Within EMEA, Europe grew revenue by low single digits, with volume growth partly offset by lower revenue per hl as we expand our portfolio across more price segments. We estimate we gained market share on a full year basis, and in all of our markets, with particularly strong gains in France and the Netherlands after successful Budweiser launches. Budweiser is now our fastest growing brand in Europe. The UK continues to deliver volume-led revenue growth fueled by the continued growth of our global brands, particularly the double-digit growth of Corona. EBITDA declined this year as top-line growth was offset by higher sales and marketing investments behind new brand launches, higher CoS per hl driven by commodity costs and the impact of route to market changes that allow us to distribute directly in key countries across Europe. Additionally, strong volume growth led to capacity constraints and increased distribution expenses. We are investing in our capacity footprint to alleviate these constraints. In Africa excluding South Africa, we delivered strong volume growth in Zambia and Uganda, though volume was lower in Tanzania and Mozambique. In Nigeria, we grew volume by double-digits as we continued to gain market share and despite cycling a challenging comparable from the opening of our fourth brewery last year.

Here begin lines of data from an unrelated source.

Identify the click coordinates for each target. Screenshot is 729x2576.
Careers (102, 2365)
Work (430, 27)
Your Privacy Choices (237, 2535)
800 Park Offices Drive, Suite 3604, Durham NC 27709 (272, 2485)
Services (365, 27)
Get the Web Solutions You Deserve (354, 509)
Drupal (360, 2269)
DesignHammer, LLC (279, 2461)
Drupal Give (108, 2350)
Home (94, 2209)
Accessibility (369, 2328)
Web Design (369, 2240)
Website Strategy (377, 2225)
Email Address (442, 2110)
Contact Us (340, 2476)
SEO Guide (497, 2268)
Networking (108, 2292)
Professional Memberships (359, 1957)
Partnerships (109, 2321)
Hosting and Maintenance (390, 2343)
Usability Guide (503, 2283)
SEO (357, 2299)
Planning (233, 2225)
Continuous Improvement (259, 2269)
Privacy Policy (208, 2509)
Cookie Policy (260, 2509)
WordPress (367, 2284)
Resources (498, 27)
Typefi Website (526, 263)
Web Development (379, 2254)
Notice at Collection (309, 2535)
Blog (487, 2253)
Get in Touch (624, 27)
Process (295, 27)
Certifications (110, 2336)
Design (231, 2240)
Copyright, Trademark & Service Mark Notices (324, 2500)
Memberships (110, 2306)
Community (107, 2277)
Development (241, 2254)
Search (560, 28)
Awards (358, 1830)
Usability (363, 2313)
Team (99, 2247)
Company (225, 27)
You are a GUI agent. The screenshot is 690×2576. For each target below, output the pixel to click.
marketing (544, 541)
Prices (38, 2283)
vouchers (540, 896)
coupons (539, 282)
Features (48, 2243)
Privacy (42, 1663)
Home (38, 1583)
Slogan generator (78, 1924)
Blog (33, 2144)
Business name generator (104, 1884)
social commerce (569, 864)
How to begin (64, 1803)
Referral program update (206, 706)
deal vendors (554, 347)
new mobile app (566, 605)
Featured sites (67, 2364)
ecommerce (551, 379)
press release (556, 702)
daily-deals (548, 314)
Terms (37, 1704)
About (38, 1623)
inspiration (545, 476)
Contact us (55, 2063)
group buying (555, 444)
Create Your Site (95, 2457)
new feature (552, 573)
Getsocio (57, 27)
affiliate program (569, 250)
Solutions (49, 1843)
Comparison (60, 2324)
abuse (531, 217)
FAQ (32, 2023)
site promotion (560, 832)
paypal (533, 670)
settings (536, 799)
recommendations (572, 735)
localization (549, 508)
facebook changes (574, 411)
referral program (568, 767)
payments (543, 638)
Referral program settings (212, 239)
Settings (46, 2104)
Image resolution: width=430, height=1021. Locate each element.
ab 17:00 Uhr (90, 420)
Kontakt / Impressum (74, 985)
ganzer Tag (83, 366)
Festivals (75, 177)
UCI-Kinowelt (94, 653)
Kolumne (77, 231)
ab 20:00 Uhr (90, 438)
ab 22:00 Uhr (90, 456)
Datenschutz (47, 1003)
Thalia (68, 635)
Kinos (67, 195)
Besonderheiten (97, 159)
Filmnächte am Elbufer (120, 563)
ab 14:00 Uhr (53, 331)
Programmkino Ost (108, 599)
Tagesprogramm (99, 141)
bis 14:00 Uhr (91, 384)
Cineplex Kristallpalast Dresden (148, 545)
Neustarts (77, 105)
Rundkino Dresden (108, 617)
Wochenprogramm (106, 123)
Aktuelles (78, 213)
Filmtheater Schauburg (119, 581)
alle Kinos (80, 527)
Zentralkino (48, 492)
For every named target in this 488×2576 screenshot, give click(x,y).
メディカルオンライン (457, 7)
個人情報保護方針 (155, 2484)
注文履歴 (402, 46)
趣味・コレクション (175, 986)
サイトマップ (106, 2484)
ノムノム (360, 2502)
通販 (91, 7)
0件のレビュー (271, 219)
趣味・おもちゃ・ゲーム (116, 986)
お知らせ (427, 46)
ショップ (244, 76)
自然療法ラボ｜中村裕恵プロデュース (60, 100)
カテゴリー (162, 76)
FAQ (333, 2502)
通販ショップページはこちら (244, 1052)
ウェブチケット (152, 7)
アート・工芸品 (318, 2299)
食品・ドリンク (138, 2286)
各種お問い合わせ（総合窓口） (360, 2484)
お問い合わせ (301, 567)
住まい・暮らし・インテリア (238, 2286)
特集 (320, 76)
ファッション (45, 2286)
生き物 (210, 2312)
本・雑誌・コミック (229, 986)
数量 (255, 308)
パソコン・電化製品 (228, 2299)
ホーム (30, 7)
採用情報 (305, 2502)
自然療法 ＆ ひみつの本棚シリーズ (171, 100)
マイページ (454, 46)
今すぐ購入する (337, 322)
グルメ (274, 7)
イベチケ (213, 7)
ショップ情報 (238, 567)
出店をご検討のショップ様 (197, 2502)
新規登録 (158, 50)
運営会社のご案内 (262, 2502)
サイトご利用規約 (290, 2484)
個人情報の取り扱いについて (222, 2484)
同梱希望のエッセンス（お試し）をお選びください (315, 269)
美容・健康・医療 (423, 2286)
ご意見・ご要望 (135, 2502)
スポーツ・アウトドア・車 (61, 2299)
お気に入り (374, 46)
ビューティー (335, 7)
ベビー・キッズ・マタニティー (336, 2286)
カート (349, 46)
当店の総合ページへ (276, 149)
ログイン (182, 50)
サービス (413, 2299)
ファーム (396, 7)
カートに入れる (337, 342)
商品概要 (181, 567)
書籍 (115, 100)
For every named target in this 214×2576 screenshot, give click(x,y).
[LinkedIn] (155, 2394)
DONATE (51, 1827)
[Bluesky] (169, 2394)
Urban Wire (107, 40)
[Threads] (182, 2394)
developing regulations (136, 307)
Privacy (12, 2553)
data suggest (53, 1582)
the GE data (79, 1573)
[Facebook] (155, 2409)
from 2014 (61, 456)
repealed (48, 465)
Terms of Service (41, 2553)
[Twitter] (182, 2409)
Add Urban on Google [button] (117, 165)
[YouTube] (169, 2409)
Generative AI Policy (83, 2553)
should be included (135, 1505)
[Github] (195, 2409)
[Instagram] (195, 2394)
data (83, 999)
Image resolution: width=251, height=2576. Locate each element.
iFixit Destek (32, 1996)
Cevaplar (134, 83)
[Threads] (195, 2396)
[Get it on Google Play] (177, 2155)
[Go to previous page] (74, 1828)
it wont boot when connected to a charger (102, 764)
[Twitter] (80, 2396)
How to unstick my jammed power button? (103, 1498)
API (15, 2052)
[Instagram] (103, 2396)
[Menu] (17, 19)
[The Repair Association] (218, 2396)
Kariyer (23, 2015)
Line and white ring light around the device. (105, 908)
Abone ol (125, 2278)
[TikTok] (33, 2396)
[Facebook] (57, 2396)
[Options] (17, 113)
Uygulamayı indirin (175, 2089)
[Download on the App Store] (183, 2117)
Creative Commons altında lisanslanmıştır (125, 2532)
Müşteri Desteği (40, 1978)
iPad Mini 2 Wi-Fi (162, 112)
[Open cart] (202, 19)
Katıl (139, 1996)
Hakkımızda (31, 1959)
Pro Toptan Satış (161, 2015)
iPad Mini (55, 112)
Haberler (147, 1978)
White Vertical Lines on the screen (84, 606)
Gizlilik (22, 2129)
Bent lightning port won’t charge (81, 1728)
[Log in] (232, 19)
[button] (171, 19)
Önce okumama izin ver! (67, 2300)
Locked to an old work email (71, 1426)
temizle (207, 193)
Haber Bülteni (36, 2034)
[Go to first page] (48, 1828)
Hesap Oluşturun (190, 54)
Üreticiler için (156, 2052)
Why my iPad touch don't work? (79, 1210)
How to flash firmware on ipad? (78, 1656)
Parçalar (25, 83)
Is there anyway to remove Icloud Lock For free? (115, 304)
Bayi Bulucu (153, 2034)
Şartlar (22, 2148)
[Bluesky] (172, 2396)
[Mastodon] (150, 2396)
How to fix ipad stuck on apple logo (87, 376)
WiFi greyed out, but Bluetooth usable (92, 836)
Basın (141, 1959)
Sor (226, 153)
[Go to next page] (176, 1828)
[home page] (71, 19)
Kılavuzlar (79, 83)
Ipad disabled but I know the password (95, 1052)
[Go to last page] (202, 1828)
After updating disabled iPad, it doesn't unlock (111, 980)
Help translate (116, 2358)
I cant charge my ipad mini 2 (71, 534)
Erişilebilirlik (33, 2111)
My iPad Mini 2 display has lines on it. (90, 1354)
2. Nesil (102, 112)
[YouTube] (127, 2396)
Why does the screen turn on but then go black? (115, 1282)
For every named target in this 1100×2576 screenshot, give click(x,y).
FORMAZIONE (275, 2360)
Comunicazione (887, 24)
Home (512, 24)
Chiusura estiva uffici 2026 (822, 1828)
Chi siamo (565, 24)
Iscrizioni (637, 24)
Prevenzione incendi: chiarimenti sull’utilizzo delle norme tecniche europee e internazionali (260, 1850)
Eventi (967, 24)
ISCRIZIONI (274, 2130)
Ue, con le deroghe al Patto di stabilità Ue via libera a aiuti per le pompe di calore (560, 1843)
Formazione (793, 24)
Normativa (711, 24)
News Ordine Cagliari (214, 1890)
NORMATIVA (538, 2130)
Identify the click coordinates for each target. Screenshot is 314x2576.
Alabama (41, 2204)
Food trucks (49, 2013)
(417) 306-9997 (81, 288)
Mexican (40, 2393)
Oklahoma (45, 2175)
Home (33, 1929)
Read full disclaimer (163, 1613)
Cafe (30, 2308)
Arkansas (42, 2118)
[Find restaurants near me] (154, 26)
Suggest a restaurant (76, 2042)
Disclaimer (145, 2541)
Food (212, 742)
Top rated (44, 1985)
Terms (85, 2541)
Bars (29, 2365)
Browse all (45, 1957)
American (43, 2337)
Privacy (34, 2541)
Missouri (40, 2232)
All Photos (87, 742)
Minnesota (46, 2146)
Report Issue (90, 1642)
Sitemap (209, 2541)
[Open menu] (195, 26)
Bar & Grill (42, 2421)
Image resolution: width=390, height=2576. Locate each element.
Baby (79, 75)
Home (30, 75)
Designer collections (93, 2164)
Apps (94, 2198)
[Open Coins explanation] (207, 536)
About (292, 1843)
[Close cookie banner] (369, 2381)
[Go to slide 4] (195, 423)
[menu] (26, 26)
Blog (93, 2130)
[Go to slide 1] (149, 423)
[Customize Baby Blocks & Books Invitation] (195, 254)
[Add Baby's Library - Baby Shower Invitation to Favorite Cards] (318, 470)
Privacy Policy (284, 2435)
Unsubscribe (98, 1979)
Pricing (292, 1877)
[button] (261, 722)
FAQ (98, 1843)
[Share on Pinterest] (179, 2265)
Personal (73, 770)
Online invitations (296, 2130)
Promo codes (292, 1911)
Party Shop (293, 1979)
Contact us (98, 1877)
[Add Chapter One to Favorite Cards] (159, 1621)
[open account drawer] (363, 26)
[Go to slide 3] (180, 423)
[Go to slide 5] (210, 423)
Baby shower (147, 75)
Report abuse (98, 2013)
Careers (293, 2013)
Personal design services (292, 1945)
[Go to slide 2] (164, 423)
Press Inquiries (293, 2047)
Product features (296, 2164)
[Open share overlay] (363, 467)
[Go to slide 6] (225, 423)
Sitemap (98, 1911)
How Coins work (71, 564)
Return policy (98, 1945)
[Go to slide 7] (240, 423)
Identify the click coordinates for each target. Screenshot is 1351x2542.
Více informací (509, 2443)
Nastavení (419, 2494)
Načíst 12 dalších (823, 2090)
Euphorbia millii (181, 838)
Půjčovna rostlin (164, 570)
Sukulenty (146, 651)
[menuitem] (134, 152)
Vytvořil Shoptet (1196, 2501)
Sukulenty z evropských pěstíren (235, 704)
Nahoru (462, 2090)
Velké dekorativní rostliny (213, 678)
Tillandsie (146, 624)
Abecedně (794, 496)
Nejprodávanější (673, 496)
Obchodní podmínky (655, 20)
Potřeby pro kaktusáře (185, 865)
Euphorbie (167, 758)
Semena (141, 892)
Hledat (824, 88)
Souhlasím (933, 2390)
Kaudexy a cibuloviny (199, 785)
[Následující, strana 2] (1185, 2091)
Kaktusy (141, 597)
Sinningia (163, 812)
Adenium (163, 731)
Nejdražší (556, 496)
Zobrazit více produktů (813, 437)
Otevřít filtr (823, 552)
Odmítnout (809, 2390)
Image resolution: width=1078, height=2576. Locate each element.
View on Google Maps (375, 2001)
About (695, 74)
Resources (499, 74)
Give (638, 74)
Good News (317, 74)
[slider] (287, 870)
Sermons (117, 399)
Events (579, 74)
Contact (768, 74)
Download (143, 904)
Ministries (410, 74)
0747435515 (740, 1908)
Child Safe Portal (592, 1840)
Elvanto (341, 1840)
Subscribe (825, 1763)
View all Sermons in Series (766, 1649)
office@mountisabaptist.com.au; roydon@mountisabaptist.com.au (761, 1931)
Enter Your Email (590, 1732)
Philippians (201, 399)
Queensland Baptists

Our business in South Korea had a challenging year, with declines in both revenue and volume. This performance was primarily the result of an overall industry decline in light of weaker consumer sentiment. In late October 2019, we rolled back our price increase previously implemented in April 2019 to revitalize the beer industry during the economic downturn. Our premium portfolio continued to grow throughout the year, led by Stella Artois and Budweiser.